* Instructions for the task: Render everything in the records below from the line containing "Where should I click to: Click the lower" down to the last line as a numbered list, leaving out any blank lines.

* Material for this task:
Begin

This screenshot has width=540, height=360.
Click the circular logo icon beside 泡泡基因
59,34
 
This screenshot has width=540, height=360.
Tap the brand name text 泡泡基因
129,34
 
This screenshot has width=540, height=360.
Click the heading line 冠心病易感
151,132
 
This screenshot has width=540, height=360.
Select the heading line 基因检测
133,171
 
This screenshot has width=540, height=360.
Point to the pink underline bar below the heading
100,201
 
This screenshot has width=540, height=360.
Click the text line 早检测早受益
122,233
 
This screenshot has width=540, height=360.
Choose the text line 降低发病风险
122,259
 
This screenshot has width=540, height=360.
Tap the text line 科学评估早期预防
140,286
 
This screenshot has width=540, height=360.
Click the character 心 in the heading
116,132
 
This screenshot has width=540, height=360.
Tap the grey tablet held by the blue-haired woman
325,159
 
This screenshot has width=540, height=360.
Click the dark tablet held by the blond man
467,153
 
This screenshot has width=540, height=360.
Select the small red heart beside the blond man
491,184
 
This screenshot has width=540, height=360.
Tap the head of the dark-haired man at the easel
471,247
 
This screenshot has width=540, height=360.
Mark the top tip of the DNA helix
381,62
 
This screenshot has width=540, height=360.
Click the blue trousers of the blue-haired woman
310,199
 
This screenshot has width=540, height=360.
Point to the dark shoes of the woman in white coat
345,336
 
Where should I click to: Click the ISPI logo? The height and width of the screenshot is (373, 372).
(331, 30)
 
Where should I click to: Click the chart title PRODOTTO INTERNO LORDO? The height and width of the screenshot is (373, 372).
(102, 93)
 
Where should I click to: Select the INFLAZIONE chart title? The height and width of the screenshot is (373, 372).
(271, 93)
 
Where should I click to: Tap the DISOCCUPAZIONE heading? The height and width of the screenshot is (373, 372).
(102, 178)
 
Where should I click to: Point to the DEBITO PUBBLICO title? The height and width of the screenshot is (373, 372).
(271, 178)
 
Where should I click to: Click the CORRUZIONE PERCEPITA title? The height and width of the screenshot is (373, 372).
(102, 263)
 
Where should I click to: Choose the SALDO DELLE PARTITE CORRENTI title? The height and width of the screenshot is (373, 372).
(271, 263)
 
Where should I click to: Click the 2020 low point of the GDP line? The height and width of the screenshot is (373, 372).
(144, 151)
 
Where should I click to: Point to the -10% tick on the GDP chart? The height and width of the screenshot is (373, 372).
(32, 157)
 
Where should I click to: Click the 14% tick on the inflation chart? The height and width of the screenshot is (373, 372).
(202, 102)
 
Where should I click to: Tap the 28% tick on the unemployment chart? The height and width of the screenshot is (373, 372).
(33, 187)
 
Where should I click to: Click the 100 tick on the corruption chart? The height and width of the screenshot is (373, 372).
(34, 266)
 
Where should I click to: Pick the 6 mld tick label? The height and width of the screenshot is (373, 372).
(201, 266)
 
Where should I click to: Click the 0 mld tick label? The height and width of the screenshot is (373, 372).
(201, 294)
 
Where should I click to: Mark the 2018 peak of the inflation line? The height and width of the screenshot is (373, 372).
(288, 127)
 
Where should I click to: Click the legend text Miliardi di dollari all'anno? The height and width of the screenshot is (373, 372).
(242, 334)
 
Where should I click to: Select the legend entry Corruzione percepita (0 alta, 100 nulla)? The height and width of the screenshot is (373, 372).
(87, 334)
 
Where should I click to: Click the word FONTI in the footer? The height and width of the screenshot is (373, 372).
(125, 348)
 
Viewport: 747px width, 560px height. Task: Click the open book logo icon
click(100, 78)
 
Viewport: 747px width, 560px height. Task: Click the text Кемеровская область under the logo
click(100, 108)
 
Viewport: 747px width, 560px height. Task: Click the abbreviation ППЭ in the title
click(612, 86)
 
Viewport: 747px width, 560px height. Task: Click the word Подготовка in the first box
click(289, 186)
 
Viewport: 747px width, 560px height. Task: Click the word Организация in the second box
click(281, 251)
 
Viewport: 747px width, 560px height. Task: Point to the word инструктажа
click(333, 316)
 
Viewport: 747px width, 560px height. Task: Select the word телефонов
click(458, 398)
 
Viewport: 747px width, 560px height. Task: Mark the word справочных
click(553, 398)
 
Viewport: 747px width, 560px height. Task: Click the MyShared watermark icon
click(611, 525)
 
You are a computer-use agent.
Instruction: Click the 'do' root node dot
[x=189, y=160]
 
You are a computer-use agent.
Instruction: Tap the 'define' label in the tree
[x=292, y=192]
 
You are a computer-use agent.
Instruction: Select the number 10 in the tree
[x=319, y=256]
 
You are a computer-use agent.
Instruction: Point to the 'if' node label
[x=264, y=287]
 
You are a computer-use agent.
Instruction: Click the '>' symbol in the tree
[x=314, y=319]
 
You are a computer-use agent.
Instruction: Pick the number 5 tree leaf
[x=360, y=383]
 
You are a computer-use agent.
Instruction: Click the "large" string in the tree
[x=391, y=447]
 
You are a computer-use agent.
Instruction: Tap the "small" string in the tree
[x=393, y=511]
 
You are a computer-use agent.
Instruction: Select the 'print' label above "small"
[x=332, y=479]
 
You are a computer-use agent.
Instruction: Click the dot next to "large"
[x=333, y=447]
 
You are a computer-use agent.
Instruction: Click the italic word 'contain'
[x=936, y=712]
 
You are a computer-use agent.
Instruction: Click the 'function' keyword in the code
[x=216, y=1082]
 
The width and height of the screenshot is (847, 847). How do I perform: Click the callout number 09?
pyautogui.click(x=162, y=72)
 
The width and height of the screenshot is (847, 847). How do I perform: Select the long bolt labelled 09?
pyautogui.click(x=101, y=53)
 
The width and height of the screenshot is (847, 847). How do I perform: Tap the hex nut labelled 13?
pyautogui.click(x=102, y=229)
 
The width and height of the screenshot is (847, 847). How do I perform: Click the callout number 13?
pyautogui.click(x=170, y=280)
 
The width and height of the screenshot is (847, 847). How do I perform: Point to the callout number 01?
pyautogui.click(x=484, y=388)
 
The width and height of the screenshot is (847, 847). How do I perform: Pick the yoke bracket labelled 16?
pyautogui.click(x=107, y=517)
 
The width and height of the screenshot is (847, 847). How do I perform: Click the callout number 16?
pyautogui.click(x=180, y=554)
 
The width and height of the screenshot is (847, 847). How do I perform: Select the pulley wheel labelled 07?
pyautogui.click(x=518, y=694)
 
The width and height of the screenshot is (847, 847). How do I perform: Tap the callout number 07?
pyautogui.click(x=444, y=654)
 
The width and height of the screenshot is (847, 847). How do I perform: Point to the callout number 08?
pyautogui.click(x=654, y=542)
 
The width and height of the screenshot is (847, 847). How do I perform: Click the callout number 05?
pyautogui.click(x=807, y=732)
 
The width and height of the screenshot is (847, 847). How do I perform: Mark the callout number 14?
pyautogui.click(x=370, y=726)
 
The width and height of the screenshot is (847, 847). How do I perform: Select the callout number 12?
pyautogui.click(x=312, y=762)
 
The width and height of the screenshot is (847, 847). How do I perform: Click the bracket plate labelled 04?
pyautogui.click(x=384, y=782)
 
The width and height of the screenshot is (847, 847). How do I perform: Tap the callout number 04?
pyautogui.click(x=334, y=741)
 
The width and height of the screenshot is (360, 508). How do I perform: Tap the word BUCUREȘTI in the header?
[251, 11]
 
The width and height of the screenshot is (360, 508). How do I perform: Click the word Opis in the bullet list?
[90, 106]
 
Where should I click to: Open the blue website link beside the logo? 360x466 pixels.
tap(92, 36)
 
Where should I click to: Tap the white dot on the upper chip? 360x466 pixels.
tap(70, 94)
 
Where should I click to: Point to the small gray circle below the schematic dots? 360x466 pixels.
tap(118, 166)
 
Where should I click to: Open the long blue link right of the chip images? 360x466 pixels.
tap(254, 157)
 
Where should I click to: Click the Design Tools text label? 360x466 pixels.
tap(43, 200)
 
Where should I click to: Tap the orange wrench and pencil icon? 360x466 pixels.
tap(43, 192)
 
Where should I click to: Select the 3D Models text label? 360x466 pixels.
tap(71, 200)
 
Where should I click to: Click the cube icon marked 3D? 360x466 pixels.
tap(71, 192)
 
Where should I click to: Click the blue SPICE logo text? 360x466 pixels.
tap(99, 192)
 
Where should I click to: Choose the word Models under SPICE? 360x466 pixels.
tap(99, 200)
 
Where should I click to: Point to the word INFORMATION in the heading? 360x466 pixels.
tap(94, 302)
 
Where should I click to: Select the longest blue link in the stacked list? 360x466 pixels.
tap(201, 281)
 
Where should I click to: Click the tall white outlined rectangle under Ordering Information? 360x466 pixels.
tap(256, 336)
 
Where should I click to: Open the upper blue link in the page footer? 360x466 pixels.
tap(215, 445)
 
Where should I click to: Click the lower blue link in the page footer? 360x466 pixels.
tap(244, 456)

End

* Solution:
1. Where should I click to: Click the lower blue link in the page footer? 360x466 pixels.
2. tap(244, 456)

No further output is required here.